Now, thanks to Ms. Skogen, Ms. Buell and her husband Jordan have a DVD with images documenting Brixton's entry into the world on Sept. 5.

"It went really well, and Jordan and I both couldn't be happier with how the pictures turned out," Buell said of having a birth photographer.

Locally, a handful of photographers and doulas offer birth photography. Area hospital officials say it's not common, but not unheard of, either, to have a professional snapping shots in the delivery room. At Meriter Hospital, birth photographers are allowed in the birthing center, which includes the delivery rooms and operating rooms, if agreed to by the provider and the patient. St. Mary's Hospital also allows professional photographers in the delivery room, but they can't follow the mother into an operating room.

More people are creating an experience around their child's birth, and increasingly, that includes birth photography, said Lea Wolf, a local doula and birth photographer. "The interest definitely has been picking up, even in the last six to nine months."

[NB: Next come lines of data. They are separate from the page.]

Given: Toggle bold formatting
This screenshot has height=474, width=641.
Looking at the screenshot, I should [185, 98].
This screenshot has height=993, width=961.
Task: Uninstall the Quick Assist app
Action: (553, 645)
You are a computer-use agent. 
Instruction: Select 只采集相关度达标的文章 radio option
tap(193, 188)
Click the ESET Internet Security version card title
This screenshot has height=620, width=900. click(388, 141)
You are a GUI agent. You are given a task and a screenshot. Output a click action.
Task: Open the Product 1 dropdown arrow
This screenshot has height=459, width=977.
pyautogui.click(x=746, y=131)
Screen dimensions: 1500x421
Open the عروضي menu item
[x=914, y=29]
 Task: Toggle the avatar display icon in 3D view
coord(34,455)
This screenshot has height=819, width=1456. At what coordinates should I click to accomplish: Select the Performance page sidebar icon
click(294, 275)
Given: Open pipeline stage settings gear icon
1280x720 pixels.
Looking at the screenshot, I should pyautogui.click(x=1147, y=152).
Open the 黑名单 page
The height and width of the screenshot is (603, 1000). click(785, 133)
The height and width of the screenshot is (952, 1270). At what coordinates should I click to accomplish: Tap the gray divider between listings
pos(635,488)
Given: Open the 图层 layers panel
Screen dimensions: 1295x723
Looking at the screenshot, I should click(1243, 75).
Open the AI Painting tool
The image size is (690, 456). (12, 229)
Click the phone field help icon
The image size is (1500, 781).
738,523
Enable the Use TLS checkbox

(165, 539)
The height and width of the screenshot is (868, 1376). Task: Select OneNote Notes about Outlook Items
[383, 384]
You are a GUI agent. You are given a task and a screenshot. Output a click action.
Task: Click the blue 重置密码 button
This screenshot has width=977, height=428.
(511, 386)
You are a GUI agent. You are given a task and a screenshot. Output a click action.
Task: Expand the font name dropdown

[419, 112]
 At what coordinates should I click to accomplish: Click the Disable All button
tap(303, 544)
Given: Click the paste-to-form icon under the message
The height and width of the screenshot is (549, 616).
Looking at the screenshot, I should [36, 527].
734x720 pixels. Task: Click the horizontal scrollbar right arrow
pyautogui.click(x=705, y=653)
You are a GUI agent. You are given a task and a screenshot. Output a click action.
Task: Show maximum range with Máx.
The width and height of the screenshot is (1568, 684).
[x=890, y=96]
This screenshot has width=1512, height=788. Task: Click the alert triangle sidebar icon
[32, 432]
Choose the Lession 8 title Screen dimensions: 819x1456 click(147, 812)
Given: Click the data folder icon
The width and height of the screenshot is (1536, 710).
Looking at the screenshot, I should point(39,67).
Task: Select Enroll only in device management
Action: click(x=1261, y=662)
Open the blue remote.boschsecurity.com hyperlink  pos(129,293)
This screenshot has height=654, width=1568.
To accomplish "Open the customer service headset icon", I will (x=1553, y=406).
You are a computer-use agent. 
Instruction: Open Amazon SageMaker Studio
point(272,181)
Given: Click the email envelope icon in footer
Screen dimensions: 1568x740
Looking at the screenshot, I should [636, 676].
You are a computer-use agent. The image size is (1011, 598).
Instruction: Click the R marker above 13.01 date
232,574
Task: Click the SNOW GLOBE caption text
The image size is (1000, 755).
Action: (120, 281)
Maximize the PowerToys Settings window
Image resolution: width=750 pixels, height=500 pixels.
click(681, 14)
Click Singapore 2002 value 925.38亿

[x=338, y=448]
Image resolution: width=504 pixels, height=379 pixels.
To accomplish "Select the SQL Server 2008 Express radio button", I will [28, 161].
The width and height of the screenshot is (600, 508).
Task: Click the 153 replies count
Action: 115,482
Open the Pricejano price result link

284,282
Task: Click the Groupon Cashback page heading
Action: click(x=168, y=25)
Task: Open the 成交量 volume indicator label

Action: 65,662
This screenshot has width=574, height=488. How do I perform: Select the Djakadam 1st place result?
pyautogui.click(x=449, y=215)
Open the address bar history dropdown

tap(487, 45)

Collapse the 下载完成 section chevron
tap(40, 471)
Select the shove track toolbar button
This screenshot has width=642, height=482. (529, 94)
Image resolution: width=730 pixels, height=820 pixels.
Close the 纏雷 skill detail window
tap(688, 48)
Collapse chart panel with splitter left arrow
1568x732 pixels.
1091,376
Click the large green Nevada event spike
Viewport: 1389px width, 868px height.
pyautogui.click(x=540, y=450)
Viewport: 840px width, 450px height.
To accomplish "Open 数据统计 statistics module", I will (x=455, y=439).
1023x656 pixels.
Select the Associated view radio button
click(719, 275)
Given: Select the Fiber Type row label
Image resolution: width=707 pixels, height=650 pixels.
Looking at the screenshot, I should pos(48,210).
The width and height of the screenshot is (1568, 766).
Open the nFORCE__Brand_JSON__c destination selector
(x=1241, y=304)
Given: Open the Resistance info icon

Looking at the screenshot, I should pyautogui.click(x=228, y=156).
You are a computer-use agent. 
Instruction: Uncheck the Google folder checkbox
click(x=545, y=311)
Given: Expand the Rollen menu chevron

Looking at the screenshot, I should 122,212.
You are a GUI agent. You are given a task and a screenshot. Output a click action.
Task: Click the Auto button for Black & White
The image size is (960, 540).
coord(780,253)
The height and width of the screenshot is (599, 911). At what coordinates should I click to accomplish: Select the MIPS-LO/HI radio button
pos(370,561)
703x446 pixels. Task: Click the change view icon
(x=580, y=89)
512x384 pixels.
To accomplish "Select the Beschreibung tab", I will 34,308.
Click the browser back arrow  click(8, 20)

Ms. Wolf, of Lea Wolf Birth Photography and Doula Services, offers some photography as part of her doula services but also has done about a dozen stand-alone birth photography sessions in the last four and a half years. As professional birth photos become more common, those images help people realize childbirth isn't always how it's portrayed in the media — as frantic and scary, she said.

"I think birth photography has the power to capture the emotion, the relationships and the wonder of it."

Still, birth photography has been a bit of a "slow grow" in Madison.